Step 2: On a quarterly basis, get sales management and sales reps to forecast sales for a 12-
month horizon, focusing on major accounts. This input is gathered via the Web and then
aggregated by the forecasting group.
Step 3: Compare the statistical and judgmental forecasts, and make adjustments to create the
final monthly forecast. Ninety percent of the final forecasts are the same as the statistical
forecasts—changes are most commonly made to the forecasts for new styles where the sales
organization has important knowledge to add. These final forecasts are then automatically fed
into Brooks’ ERP system. “Forecast Pro allows us to easily apply judgmental overrides, which is
critical for us,” notes Ross. “We now can systematically track changes, giving us a better
understanding of our forecasting performance.”
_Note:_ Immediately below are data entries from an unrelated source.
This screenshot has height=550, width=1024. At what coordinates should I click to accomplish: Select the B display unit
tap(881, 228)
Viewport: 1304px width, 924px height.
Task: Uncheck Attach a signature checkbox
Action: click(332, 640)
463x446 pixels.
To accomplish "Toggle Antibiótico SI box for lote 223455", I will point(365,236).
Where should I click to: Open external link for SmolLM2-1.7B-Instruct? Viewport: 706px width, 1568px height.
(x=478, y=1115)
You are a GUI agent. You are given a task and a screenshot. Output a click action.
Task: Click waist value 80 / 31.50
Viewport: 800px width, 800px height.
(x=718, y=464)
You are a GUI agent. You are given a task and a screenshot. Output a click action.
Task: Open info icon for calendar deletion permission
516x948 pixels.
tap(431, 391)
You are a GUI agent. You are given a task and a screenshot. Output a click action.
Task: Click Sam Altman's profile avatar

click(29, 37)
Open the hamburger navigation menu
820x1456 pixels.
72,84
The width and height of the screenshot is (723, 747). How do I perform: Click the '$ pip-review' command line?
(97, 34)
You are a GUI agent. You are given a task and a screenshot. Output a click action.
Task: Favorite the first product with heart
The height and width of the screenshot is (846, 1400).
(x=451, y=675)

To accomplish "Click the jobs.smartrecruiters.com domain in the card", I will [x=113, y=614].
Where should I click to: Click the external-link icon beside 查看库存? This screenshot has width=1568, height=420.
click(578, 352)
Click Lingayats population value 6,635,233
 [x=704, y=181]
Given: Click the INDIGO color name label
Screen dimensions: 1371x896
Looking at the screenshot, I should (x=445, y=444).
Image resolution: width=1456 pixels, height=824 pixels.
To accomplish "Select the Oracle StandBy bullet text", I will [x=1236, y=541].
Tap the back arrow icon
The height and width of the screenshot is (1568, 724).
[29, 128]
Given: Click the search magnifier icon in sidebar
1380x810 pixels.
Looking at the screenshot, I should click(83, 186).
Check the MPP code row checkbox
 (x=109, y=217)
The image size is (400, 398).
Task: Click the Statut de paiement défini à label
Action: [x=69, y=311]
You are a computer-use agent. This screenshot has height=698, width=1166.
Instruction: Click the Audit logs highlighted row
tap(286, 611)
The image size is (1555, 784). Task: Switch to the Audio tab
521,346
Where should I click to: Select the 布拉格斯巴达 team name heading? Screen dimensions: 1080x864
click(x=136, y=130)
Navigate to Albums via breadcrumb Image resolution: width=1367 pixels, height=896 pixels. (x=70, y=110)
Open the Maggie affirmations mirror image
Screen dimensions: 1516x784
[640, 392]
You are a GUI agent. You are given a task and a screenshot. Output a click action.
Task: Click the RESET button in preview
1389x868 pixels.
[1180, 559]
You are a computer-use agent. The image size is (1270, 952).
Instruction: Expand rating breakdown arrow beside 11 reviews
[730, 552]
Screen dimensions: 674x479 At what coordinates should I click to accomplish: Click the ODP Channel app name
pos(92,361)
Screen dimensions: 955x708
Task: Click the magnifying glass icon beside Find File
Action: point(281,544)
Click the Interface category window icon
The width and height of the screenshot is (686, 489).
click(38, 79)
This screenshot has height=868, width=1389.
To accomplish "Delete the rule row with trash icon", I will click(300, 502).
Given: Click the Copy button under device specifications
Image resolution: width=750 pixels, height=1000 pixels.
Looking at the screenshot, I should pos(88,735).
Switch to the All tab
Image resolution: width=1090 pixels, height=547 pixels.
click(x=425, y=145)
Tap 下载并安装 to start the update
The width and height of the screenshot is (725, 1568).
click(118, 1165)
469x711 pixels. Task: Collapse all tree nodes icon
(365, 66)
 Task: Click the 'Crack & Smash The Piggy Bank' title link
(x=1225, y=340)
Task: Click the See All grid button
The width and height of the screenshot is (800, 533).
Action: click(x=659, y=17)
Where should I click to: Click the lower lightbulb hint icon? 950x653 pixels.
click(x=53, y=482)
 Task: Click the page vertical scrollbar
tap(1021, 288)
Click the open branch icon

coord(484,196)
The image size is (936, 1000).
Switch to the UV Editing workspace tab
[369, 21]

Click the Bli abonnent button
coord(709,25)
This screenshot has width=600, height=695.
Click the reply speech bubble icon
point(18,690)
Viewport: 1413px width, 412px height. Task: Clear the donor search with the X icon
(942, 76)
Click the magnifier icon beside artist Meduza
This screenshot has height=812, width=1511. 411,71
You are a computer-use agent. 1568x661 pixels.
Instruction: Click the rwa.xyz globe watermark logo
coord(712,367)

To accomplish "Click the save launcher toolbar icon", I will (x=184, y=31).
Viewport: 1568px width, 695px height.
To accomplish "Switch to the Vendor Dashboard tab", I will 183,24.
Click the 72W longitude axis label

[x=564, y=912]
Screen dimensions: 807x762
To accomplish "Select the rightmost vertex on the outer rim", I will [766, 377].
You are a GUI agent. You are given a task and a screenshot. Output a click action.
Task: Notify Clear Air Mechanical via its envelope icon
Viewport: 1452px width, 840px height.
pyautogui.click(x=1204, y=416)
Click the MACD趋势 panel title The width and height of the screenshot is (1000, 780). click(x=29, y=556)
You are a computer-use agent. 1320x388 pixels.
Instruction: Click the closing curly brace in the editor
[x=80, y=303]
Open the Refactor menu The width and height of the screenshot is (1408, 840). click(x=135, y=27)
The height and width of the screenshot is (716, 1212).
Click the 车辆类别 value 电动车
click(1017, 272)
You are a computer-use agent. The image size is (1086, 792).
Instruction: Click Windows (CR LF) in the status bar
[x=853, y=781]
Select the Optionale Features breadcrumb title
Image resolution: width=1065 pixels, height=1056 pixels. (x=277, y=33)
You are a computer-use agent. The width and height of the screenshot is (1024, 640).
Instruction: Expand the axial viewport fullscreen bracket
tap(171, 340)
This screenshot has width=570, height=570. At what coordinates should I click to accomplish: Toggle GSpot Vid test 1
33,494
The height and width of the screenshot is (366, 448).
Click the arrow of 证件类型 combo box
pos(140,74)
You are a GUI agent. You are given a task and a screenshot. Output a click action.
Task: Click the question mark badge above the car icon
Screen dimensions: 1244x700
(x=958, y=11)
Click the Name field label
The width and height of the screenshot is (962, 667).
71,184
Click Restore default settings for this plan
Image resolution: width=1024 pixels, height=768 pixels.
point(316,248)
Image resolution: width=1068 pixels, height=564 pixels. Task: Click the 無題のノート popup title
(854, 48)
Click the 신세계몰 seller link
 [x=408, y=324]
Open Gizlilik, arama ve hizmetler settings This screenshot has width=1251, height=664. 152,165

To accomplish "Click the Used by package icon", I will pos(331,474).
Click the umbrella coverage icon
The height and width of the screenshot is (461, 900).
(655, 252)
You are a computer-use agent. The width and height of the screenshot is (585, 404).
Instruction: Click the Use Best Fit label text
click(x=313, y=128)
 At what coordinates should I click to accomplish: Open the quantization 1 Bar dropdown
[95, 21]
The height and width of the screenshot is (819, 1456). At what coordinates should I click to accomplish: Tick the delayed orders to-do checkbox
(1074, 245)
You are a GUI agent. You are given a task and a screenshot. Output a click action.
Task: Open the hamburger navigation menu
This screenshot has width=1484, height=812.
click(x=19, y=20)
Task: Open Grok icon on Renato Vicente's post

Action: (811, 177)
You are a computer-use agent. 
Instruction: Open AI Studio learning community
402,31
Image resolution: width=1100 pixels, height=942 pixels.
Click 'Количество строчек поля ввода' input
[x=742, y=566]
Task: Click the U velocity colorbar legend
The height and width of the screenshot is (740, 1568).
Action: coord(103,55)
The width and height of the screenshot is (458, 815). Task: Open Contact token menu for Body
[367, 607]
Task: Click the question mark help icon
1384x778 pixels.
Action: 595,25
The commitment to forecasting has paid off at Brooks. Forecast accuracy has improved on
average by 40 percent, unfulfilled demand has been lowered from approximately 20 percent to
less than 5 percent, and closeouts have been reduced by more than 60 percent. The improved
forecasting has also helped to smooth out production, resulting in lowered costs and better
margins.
Source :http://www.forecastpro.com/pdfs/Success%20Story-Brooks%20Sports.pdf
What is the main issue of the case study? Analyse the forecasting solution
Answer : forecasting challenges :
Demand forecasting - defined as the ongoing process of projecting which products will be
purchased, where, when, and in what quantities - serves five critical functions in the market for
global healthproducts and the effective delivery of medicines and supplies, all of which add up to
lives saved:
Essential productsare available because there isenoughsupplytomeetdemand. Demand forecasts
allow manufacturers to plan and invest in
5 Explain the risk management and its various components
Answer : Four foundational elements frame what executive management and directors need to
considerwhenevaluatingthe bestwaytoimplemententerprise riskmanagement(ERM).These four
elements – process, integration, culture and infrastructure – are intended to be flexible in
application because strategies, organizational structures, operating philosophies and risk profiles
vary in complexity across industries and firms. We discuss the process element below.
Like any other worthwhile business activity, risk management requires a process with a clear
purpose, reliable inputs, well-designed activities
6 Why redesign of layouts may be necessary? List the differences between product and process
layout.
Answer : A redesign can be exciting but daunting task. The to-do list can be huge and the costs
extravagant.Buta redesignisagreat way toinjectnew life intoastagnantbusiness with fresh faces
and newclients.It can mean increased productivity, interactivity and the ability to track important
metrics.
Dear students get fully solved assignments
Send your semester & Specialization name to our mail id :
“ help.mbaassignments@gmail.com ”
or
Call us at : 08263069601
(Prefer mailing. Call in emergency )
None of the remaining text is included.